Problem to solve ▸
Give back every entry in full, exactly as it reads.
[Extracted data Boundary: Start]
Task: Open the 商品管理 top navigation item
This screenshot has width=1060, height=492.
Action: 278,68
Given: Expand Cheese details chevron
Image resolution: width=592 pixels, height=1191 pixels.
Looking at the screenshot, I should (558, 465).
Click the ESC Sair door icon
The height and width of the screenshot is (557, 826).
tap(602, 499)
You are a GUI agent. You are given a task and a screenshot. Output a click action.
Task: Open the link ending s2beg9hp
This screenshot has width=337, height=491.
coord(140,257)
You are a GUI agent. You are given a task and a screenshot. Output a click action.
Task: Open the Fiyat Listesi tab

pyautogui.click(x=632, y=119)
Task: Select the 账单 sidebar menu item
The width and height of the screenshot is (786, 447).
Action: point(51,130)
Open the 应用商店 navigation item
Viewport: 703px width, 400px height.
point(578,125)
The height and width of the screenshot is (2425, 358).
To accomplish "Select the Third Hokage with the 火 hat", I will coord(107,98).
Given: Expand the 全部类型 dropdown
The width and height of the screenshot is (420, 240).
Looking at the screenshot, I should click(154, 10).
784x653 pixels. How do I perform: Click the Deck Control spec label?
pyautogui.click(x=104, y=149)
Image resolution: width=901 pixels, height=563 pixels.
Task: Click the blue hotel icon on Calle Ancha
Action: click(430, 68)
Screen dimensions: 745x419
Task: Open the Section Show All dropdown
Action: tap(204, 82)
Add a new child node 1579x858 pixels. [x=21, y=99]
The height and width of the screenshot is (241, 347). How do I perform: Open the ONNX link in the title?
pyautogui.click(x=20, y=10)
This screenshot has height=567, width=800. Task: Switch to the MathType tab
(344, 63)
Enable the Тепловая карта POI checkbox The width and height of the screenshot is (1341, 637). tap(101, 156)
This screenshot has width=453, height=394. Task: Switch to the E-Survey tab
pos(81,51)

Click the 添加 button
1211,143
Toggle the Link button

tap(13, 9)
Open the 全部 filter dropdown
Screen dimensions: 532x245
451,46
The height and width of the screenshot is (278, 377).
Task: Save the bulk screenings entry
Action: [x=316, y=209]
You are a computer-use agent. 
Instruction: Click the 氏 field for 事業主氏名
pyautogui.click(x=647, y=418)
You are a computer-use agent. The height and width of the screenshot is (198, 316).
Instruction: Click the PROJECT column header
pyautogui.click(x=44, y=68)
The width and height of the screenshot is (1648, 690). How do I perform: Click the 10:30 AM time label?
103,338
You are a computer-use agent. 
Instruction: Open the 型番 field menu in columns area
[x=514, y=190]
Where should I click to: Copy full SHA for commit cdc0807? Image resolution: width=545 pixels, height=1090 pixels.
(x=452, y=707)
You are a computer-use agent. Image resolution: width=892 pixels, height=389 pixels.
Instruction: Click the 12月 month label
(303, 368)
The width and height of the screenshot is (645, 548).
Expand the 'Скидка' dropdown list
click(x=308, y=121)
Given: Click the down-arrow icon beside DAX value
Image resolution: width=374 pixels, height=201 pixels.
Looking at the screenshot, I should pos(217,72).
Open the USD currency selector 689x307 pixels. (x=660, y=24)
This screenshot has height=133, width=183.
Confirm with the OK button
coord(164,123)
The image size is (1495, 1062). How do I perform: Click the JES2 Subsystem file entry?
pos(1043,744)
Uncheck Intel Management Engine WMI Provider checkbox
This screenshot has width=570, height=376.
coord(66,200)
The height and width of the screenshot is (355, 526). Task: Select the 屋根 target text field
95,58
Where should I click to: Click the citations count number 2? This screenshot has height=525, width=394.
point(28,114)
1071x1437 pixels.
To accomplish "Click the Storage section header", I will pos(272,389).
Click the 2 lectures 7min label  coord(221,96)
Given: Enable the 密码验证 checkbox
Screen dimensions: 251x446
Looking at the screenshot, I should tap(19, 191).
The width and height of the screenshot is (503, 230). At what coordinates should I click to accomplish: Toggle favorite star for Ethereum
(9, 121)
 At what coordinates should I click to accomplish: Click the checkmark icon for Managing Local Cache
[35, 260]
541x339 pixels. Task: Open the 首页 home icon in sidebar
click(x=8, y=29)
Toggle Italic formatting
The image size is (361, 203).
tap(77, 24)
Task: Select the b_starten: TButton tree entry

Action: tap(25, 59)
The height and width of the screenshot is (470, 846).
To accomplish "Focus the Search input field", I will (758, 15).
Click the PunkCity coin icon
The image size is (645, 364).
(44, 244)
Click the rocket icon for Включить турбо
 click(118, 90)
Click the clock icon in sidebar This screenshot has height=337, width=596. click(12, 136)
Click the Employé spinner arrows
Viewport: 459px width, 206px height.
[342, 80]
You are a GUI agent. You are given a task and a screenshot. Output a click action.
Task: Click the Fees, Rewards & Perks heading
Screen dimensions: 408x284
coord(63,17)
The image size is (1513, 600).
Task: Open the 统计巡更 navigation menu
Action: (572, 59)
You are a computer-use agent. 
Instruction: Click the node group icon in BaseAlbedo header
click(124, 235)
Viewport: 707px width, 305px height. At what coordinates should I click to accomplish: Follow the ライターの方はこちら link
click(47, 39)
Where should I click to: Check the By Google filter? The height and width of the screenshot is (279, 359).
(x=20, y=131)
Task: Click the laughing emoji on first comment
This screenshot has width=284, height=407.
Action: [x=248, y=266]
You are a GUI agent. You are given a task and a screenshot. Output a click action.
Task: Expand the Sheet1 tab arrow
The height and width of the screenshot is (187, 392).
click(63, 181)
[Extracted data Boundary: End]
Written response ▸
Task: Open the 商品管理 top navigation item
This screenshot has width=1060, height=492.
Action: 278,68
Given: Expand Cheese details chevron
Image resolution: width=592 pixels, height=1191 pixels.
Looking at the screenshot, I should (558, 465).
Click the ESC Sair door icon
The height and width of the screenshot is (557, 826).
tap(602, 499)
You are a GUI agent. You are given a task and a screenshot. Output a click action.
Task: Open the link ending s2beg9hp
This screenshot has width=337, height=491.
coord(140,257)
You are a GUI agent. You are given a task and a screenshot. Output a click action.
Task: Open the Fiyat Listesi tab

pyautogui.click(x=632, y=119)
Task: Select the 账单 sidebar menu item
The width and height of the screenshot is (786, 447).
Action: point(51,130)
Open the 应用商店 navigation item
Viewport: 703px width, 400px height.
point(578,125)
The height and width of the screenshot is (2425, 358).
To accomplish "Select the Third Hokage with the 火 hat", I will coord(107,98).
Given: Expand the 全部类型 dropdown
The width and height of the screenshot is (420, 240).
Looking at the screenshot, I should click(154, 10).
784x653 pixels. How do I perform: Click the Deck Control spec label?
pyautogui.click(x=104, y=149)
Image resolution: width=901 pixels, height=563 pixels.
Task: Click the blue hotel icon on Calle Ancha
Action: click(430, 68)
Screen dimensions: 745x419
Task: Open the Section Show All dropdown
Action: tap(204, 82)
Add a new child node 1579x858 pixels. [x=21, y=99]
The height and width of the screenshot is (241, 347). How do I perform: Open the ONNX link in the title?
pyautogui.click(x=20, y=10)
This screenshot has height=567, width=800. Task: Switch to the MathType tab
(344, 63)
Enable the Тепловая карта POI checkbox The width and height of the screenshot is (1341, 637). tap(101, 156)
This screenshot has width=453, height=394. Task: Switch to the E-Survey tab
pos(81,51)

Click the 添加 button
1211,143
Toggle the Link button

tap(13, 9)
Open the 全部 filter dropdown
Screen dimensions: 532x245
451,46
The height and width of the screenshot is (278, 377).
Task: Save the bulk screenings entry
Action: [x=316, y=209]
You are a computer-use agent. 
Instruction: Click the 氏 field for 事業主氏名
pyautogui.click(x=647, y=418)
You are a computer-use agent. The height and width of the screenshot is (198, 316).
Instruction: Click the PROJECT column header
pyautogui.click(x=44, y=68)
The width and height of the screenshot is (1648, 690). How do I perform: Click the 10:30 AM time label?
103,338
You are a computer-use agent. 
Instruction: Open the 型番 field menu in columns area
[x=514, y=190]
Where should I click to: Copy full SHA for commit cdc0807? Image resolution: width=545 pixels, height=1090 pixels.
(x=452, y=707)
You are a computer-use agent. Image resolution: width=892 pixels, height=389 pixels.
Instruction: Click the 12月 month label
(303, 368)
The width and height of the screenshot is (645, 548).
Expand the 'Скидка' dropdown list
click(x=308, y=121)
Given: Click the down-arrow icon beside DAX value
Image resolution: width=374 pixels, height=201 pixels.
Looking at the screenshot, I should pos(217,72).
Open the USD currency selector 689x307 pixels. (x=660, y=24)
This screenshot has height=133, width=183.
Confirm with the OK button
coord(164,123)
The image size is (1495, 1062). How do I perform: Click the JES2 Subsystem file entry?
pos(1043,744)
Uncheck Intel Management Engine WMI Provider checkbox
This screenshot has width=570, height=376.
coord(66,200)
The height and width of the screenshot is (355, 526). Task: Select the 屋根 target text field
95,58
Where should I click to: Click the citations count number 2? This screenshot has height=525, width=394.
point(28,114)
1071x1437 pixels.
To accomplish "Click the Storage section header", I will pos(272,389).
Click the 2 lectures 7min label  coord(221,96)
Given: Enable the 密码验证 checkbox
Screen dimensions: 251x446
Looking at the screenshot, I should tap(19, 191).
The width and height of the screenshot is (503, 230). At what coordinates should I click to accomplish: Toggle favorite star for Ethereum
(9, 121)
 At what coordinates should I click to accomplish: Click the checkmark icon for Managing Local Cache
[35, 260]
541x339 pixels. Task: Open the 首页 home icon in sidebar
click(x=8, y=29)
Toggle Italic formatting
The image size is (361, 203).
tap(77, 24)
Task: Select the b_starten: TButton tree entry

Action: tap(25, 59)
The height and width of the screenshot is (470, 846).
To accomplish "Focus the Search input field", I will (758, 15).
Click the PunkCity coin icon
The image size is (645, 364).
(44, 244)
Click the rocket icon for Включить турбо
 click(118, 90)
Click the clock icon in sidebar This screenshot has height=337, width=596. click(12, 136)
Click the Employé spinner arrows
Viewport: 459px width, 206px height.
[342, 80]
You are a GUI agent. You are given a task and a screenshot. Output a click action.
Task: Click the Fees, Rewards & Perks heading
Screen dimensions: 408x284
coord(63,17)
The image size is (1513, 600).
Task: Open the 统计巡更 navigation menu
Action: (572, 59)
You are a computer-use agent. 
Instruction: Click the node group icon in BaseAlbedo header
click(124, 235)
Viewport: 707px width, 305px height. At what coordinates should I click to accomplish: Follow the ライターの方はこちら link
click(47, 39)
Where should I click to: Check the By Google filter? The height and width of the screenshot is (279, 359).
(x=20, y=131)
Task: Click the laughing emoji on first comment
This screenshot has width=284, height=407.
Action: [x=248, y=266]
You are a GUI agent. You are given a task and a screenshot. Output a click action.
Task: Expand the Sheet1 tab arrow
The height and width of the screenshot is (187, 392).
click(63, 181)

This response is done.